Es ya clásica y muy extendida aquella diferenciación cortazariana donde sostenía que tanto la novela como el cuento debían resolver su eficacia entre las cuerdas de un match de box: mientras la novela podía ganar el combate por puntos, al cuento, inexorablemente, le quedaba la misión de ganarlo por KO. Ciertamente, una bella metáfora, una magnífica comparación donde se condensan dos rasgos esenciales y definitorios de la identidad de un cuento: su brevedad y su intensidad. Precisamente dos atributos que se destacan en la narrativa de este escritor guayaquileño Augusto Rodríguez.

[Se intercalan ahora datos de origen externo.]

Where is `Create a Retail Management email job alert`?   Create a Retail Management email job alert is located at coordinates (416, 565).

En alguna ocasión Faulkner aseveró que escribía novelas porque se sentía incapaz de escribir cuentos. Más allá de la conmovedora modestia de este autor de cuentos tan inolvidables para la narrativa universal, he querido rememorar esa declaración porque en repetidas ocasiones he escuchado decir a algunos críticos y estudiosos de la literatura que consideran al cuento como la antesala, el campo de entrenamiento, la gimnasia obligada para lanzarse a aventuras más serias y prolongadas en el tiempo como la factura de una novela. Desde luego, no pretendo negar ni desconocer que muchos novelistas hayan empezado su carrera por el género cuentístico, tampoco que sea una estrategia válida para muchos escritores en ciernes. Lo que no es válido aceptar, es el hecho de que se considere al cuento como un género menor, menor por sus propósitos, menor —y esto es lo más deplorable— por su número de páginas.

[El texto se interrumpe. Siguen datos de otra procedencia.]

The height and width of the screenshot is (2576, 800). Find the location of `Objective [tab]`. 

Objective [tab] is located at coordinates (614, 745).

Ciertamente que sobre el cuento conocemos su efecto, su eficacia, pero muy poco sobre las leyes que lo determinan. En otras palabras, es muy difícil extender y generalizar recetas para lograr un buen cuento. Lo que es válido para uno puede resultar nocivo para el siguiente. Por cierto que algunos escritores como Horacio Quiroga nos han facilitado un decálogo de coordenadas para no perdernos en sus laberintos, decálogo que a otros cuentistas como Cortázar les parece una sonrisa irónica lanzada sobre quien quiera aplicarlo. En definitiva y en buena hora, no podemos racionalizar y menos estandarizar las leyes que rigen su precioso mecanismo de misterio. Esta otra virtud de Augusto Rodríguez.

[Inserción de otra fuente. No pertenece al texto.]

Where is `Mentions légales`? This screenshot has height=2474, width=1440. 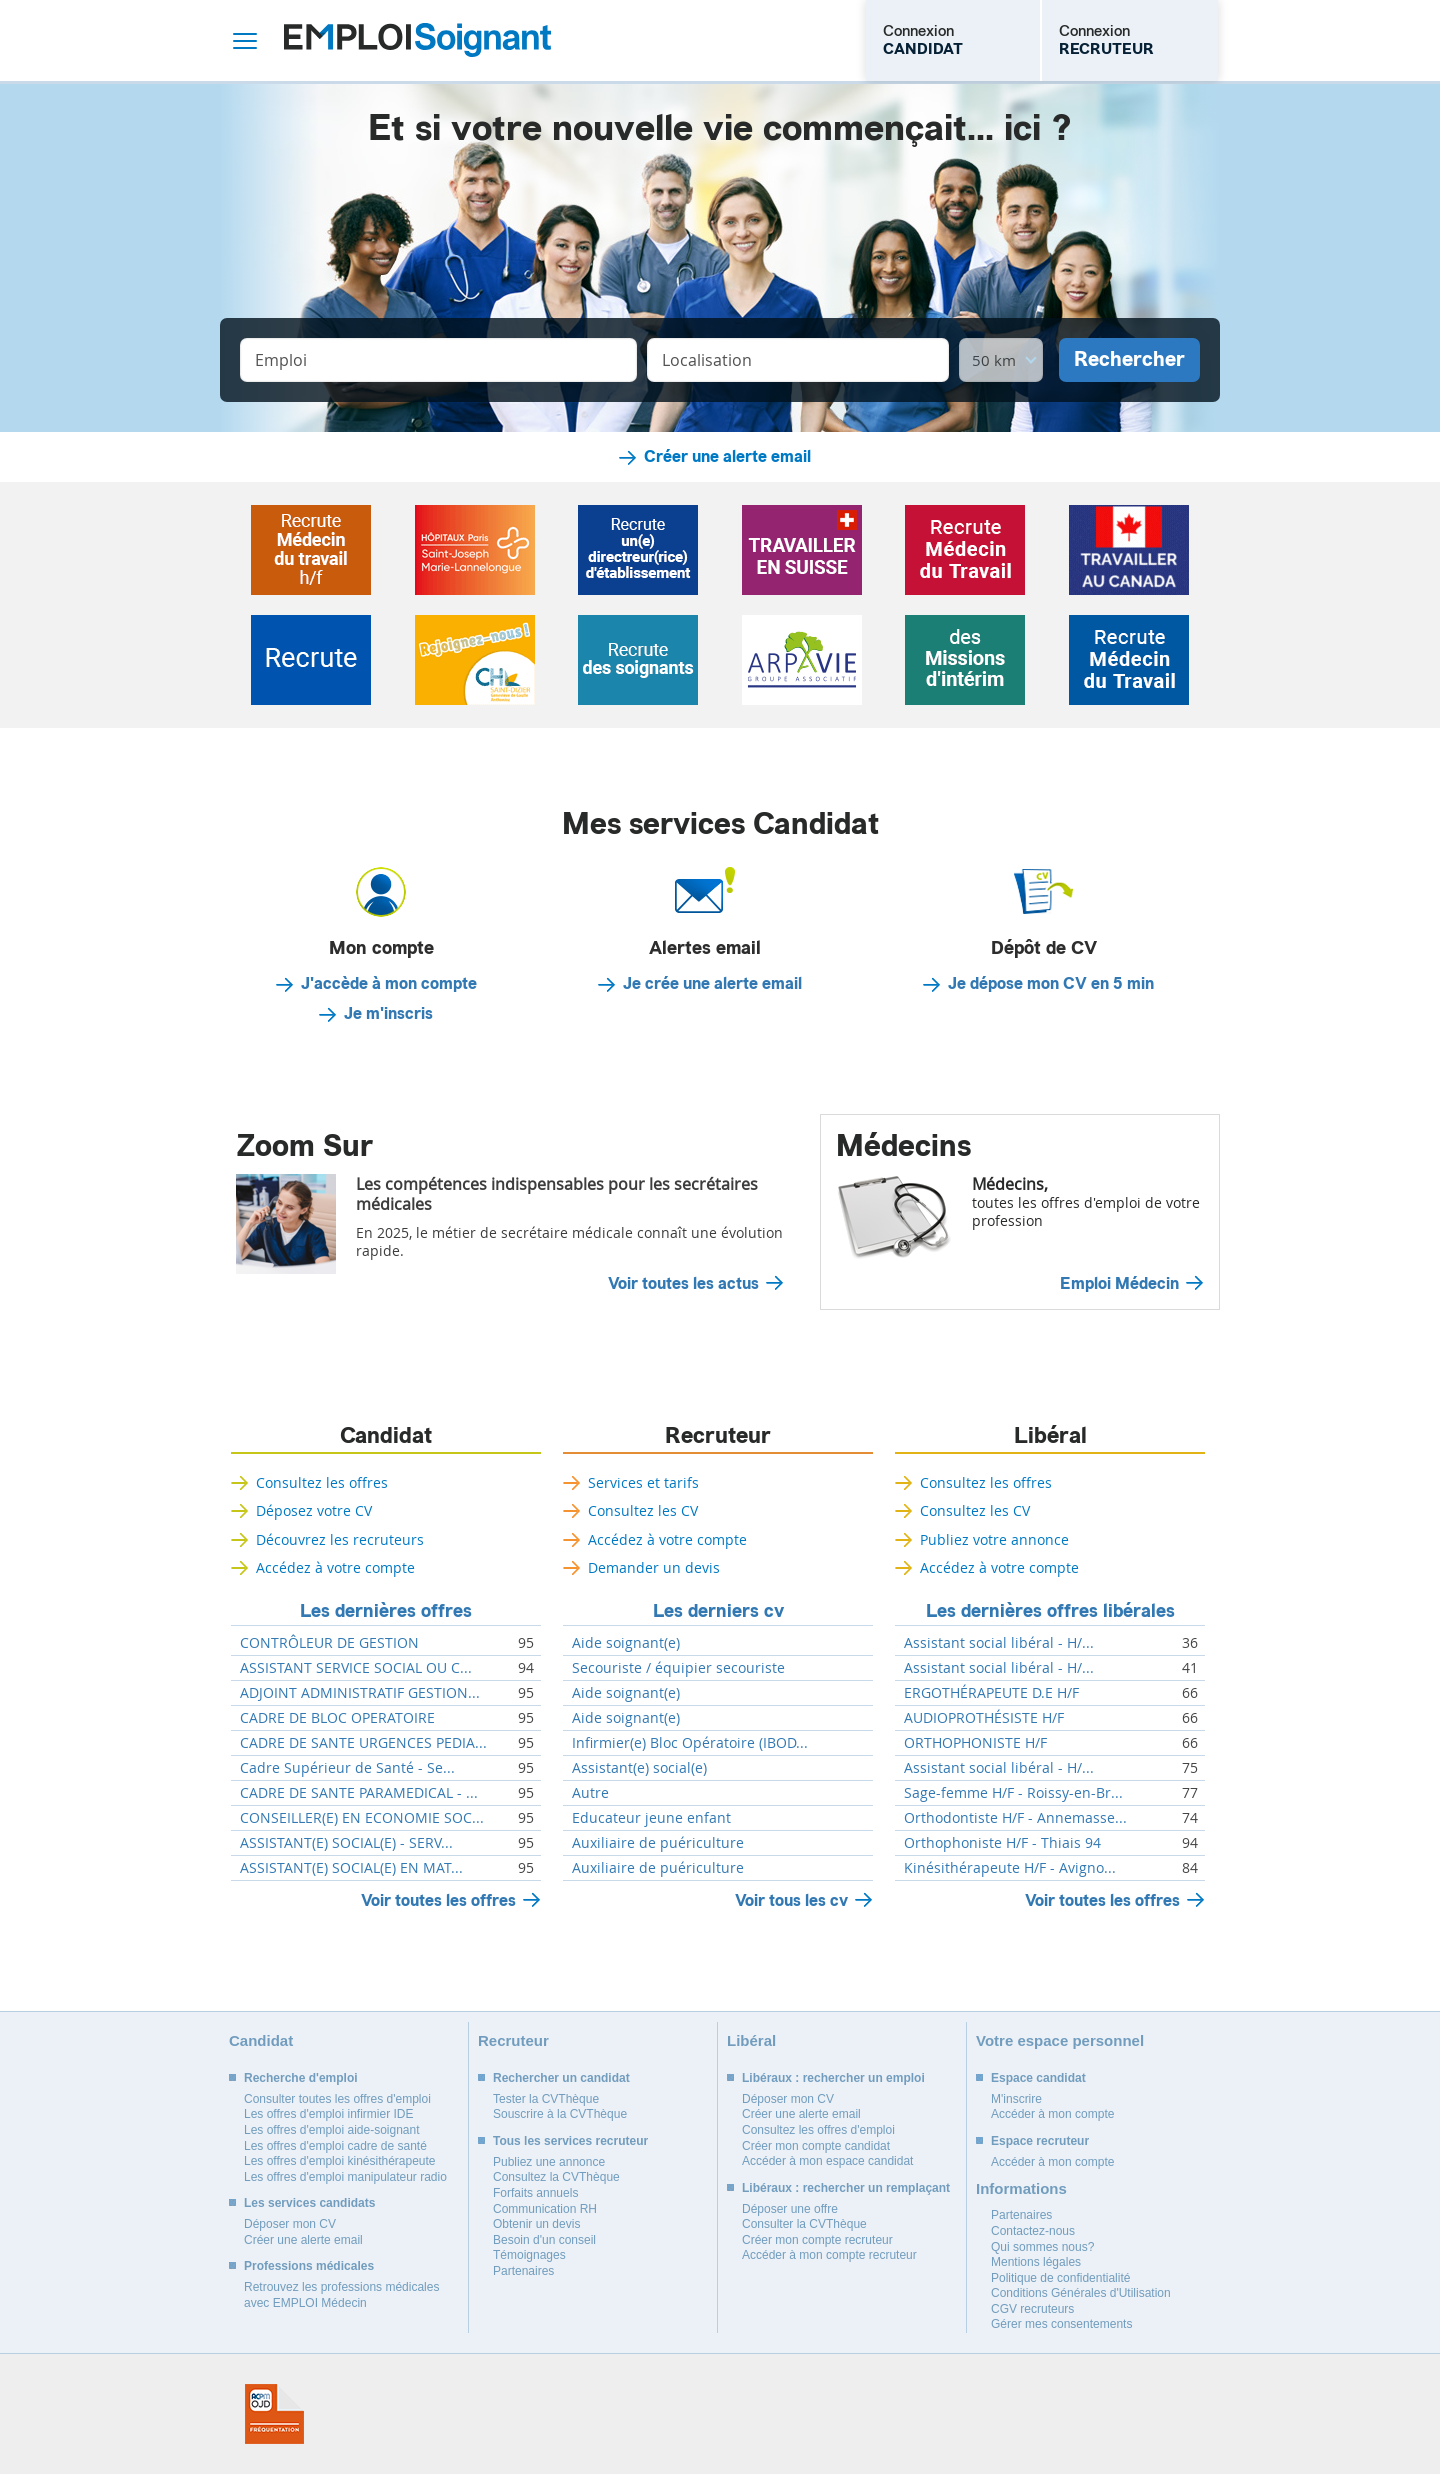
Mentions légales is located at coordinates (1036, 2262).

En cambio, el terreno donde han florecido y dado ingeniosos frutos es el momento de sus comparaciones y diferencias. Pero quizá, lo que nos corresponde a los escritores y a los lectores de este género, justamente, es establecer el origen de estos dos rasgos, en una palabra, establecer su epistemología. Honrado por la tarea de escribir el prólogo para el talentoso libro de cuentos de un joven poeta ecuatoriano, he dedicado algunas horas en revisar viejos cuadernos de apuntes, viejos libros con innumerables anotaciones y comentarios borroneados en sus márgenes. Prácticamente todos los escritores y estudiosos del género cuentístico coinciden en señalar los rasgos ya anotados: brevedad e intensidad, virtudes que, para mi dicha, se encuentran en esta obra “Los muertos siempre regresan” de Augusto Rodríguez. Tal vez habría que añadir otro rasgo que me parece muy importante: la tensión necesaria que debe recorrer al relato hasta desembocar en el punto final del combate. Precisamente será la tensión unida a la brevedad e intensidad lo que permitirá lograr la exigida esfericidad del cuento. Bola, esfera mágica donde el escritor valiéndose de una fracción o de un segmento de la realidad circunstancial y en una lucha despiadada contra el tiempo y el número de páginas, intentará mostrar la economía, la moral, los tabúes, las utopías, los creimientos o descreimientos, los terrores y anhelos que subyacen en el mundo circundante. Nuestra realidad ecuatoriana, ha logrado brindarnos una magnífica visión de conjunto de lo que somos como país, como serranos y costeños, como hombres y mujeres, como jóvenes y viejos, pero sobre todo, de lo que somos como individuos.